What is sensorineural hearing loss article?
Sensorineural hearing loss results from damage to the hair cells within the inner ear, the vestibulocochlear nerve, or the brain’s central processing centers. This differs from a conductive hearing loss, which results from the inability of sound waves to reach the inner ear.
What is conductive hearing?
About Conductive Hearing Loss A conductive hearing loss happens when sounds cannot get through the outer and middle ear. It may be hard to hear soft sounds. Louder sounds may be muffled. Medicine or surgery can often fix this type of hearing loss.
What happens in sensorineural hearing loss?
Sensorineural hearing loss, or SNHL, happens after inner ear damage. Problems with the nerve pathways from your inner ear to your brain can also cause SNHL. Soft sounds may be hard to hear. Even louder sounds may be unclear or may sound muffled.

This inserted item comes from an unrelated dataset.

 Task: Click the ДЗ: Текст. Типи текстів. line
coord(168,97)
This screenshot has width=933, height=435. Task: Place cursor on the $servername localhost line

What causes neurosensory hearing loss?
Sensorineural hearing loss (SNHL) is caused by damage to the structures in your inner ear or your auditory nerve. It is the cause of more than 90 percentof hearing loss in adults. Common causes of SNHL include exposure to loud noises, genetic factors, or the natural aging process.
What is the medical dictionary definition of hypoacusis?
Once all eligible charts had been selected, we reviewed them for each patient’s age, sex, degree of hypoacusis, and type of prosthesis. Sudden hypoacusis is defined as a sensorineural hearing loss of rapid progression and unknown etiology that can progress to severe deafness.
How is hypoacusis related to hearing loss in children?
Hypoacusis was found as a factor present in the family, which substantiates the risk of hearing loss in children due to genetic factors, as well as delayed language that can be associated to hearing losses and unspecified neurological pathology.
What does sudden hypoacusis and facial paralysis mean?
We evaluated a 64-year-old woman who presented with long-standing and progressive left hypoacusis and facial paralysis. The term sudden hypoacusis describes a hearing loss of rapid onset and unknown origin that can progress to severe deafness.
How many cases of sudden hypoacusis are there?
The term sudden hypoacusis describes a hearing loss of rapid onset and unknown origin that can progress to severe deafness. * There were 13 vestibular and auditory complaints: 8 cases of dizziness (34.8%), 3 of vertigo (13.0%), and 2 of hypoacusis (8.7%).